The solution is deadline propagation: pass the remaining time budget as a header through the call chain, and each service in the chain respects it.
// A passes its deadline to B
public Response callServiceB(Request request, Duration remainingBudget) {
return bClient.call(request,
Map.of("X-Request-Deadline",
Instant.now().plus(remainingBudget).toString()));
}
// B respects the deadline when calling C
public Response callServiceC(Request request, String deadline) {
Duration remaining = Duration.between(Instant.now(), Instant.parse(deadline));
if (remaining.isNegative()) {
throw new DeadlineExceededException("Request deadline already passed");
}
return cClient.callWithTimeout(request, remaining);
}
gRPC handles this natively with its deadline propagation mechanism. For REST-based services, you implement it via a custom header. It requires discipline to propagate consistently — missing it in one service breaks the budget for the whole chain.
Per-call versus per-service timeouts
Not all calls to a given service warrant the same timeout. A health check endpoint should timeout in 500ms. A bulk data export that legitimately takes 30 seconds should have a 35-second timeout. Setting a single timeout per service conflates these very different operations.

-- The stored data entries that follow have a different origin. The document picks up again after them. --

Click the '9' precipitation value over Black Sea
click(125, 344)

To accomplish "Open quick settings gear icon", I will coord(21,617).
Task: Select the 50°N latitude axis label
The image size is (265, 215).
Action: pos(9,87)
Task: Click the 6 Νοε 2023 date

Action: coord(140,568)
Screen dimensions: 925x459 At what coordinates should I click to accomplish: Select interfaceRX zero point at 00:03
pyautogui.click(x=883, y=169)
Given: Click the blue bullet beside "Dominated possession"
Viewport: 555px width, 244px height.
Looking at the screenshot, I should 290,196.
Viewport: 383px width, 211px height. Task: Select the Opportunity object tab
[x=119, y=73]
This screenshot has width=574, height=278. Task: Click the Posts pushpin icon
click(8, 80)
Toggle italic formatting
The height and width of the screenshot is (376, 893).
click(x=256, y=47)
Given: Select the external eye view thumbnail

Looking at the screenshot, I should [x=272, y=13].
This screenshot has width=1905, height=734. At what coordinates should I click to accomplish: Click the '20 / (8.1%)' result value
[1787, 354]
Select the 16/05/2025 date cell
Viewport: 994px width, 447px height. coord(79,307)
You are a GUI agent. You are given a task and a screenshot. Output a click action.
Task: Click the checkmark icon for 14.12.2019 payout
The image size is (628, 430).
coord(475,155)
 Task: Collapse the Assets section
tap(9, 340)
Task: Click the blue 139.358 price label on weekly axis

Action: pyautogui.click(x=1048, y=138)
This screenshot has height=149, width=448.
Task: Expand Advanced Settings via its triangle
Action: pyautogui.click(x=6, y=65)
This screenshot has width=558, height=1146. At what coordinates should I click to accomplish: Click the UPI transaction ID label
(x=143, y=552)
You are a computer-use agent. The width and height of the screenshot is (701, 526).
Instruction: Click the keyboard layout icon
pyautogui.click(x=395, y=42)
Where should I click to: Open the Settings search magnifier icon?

Configure timeouts per operation, not per service:
# Feign client with per-method configuration
feign:
client:
config:
inventory-service:
connectTimeout: 2000
readTimeout: 3000 # default for inventory calls
inventory-service#getBulkInventory:
readTimeout: 15000 # longer for bulk operations
Measuring what your timeouts should be
Timeouts should be set based on actual observed latency, not guesses. The correct approach:
- Instrument your downstream calls with latency histograms (Micrometer + Prometheus)
- Measure the 95th and 99th percentile response times over a representative period
- Set timeout at roughly 2–3x the 99th percentile — high enough to avoid false timeouts under normal conditions, low enough to fail fast under degraded conditions
# Prometheus query: 99th percentile latency for inventory service calls
histogram_quantile(0.99,
rate(http_client_requests_seconds_bucket{uri="/inventory/**"}[5m])
)
If the 99th percentile is 150ms, a 500ms timeout provides adequate buffer while still protecting against indefinite blocking. If you have no measurement data, start conservatively (2 seconds) and tighten based on what you observe in production.
Timeouts are not a one-time configuration decision. Review them when you observe P99 latency changes in dependencies, when you add new service calls, and when you change infrastructure (new region, different network topology). Stale timeout values from the system's initial design become incorrect as the system evolves.